**What the task requires**
Return the data. Every word must match.

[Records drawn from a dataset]

★ ★ ★

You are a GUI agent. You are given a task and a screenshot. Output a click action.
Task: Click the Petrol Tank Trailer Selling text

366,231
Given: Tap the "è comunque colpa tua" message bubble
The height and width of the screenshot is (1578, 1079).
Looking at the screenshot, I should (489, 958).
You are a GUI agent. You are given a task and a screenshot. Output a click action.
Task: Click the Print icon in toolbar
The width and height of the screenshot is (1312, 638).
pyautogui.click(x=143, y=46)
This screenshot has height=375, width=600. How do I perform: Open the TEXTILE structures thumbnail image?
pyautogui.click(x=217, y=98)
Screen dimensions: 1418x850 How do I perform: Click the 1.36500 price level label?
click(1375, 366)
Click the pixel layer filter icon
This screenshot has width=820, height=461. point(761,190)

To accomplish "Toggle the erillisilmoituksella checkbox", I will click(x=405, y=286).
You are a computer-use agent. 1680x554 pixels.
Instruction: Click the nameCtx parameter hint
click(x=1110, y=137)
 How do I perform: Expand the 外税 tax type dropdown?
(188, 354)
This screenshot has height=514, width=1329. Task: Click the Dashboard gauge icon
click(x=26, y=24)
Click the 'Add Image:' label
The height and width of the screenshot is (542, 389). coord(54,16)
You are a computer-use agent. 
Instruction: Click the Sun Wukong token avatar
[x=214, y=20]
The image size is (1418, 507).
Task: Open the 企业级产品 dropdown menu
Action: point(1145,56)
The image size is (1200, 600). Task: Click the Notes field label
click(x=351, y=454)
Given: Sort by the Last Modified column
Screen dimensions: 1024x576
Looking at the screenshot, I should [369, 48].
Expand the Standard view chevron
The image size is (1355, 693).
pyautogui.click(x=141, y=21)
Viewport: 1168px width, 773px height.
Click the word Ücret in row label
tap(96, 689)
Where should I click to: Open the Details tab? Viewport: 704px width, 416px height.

★ ★ ★

**Expected answer**
You are a GUI agent. You are given a task and a screenshot. Output a click action.
Task: Click the Petrol Tank Trailer Selling text

366,231
Given: Tap the "è comunque colpa tua" message bubble
The height and width of the screenshot is (1578, 1079).
Looking at the screenshot, I should (489, 958).
You are a GUI agent. You are given a task and a screenshot. Output a click action.
Task: Click the Print icon in toolbar
The width and height of the screenshot is (1312, 638).
pyautogui.click(x=143, y=46)
This screenshot has height=375, width=600. How do I perform: Open the TEXTILE structures thumbnail image?
pyautogui.click(x=217, y=98)
Screen dimensions: 1418x850 How do I perform: Click the 1.36500 price level label?
click(1375, 366)
Click the pixel layer filter icon
This screenshot has width=820, height=461. point(761,190)

To accomplish "Toggle the erillisilmoituksella checkbox", I will click(x=405, y=286).
You are a computer-use agent. 1680x554 pixels.
Instruction: Click the nameCtx parameter hint
click(x=1110, y=137)
 How do I perform: Expand the 外税 tax type dropdown?
(188, 354)
This screenshot has height=514, width=1329. Task: Click the Dashboard gauge icon
click(x=26, y=24)
Click the 'Add Image:' label
The height and width of the screenshot is (542, 389). coord(54,16)
You are a computer-use agent. 
Instruction: Click the Sun Wukong token avatar
[x=214, y=20]
The image size is (1418, 507).
Task: Open the 企业级产品 dropdown menu
Action: point(1145,56)
The image size is (1200, 600). Task: Click the Notes field label
click(x=351, y=454)
Given: Sort by the Last Modified column
Screen dimensions: 1024x576
Looking at the screenshot, I should [369, 48].
Expand the Standard view chevron
The image size is (1355, 693).
pyautogui.click(x=141, y=21)
Viewport: 1168px width, 773px height.
Click the word Ücret in row label
tap(96, 689)
Where should I click to: Open the Details tab? Viewport: 704px width, 416px height.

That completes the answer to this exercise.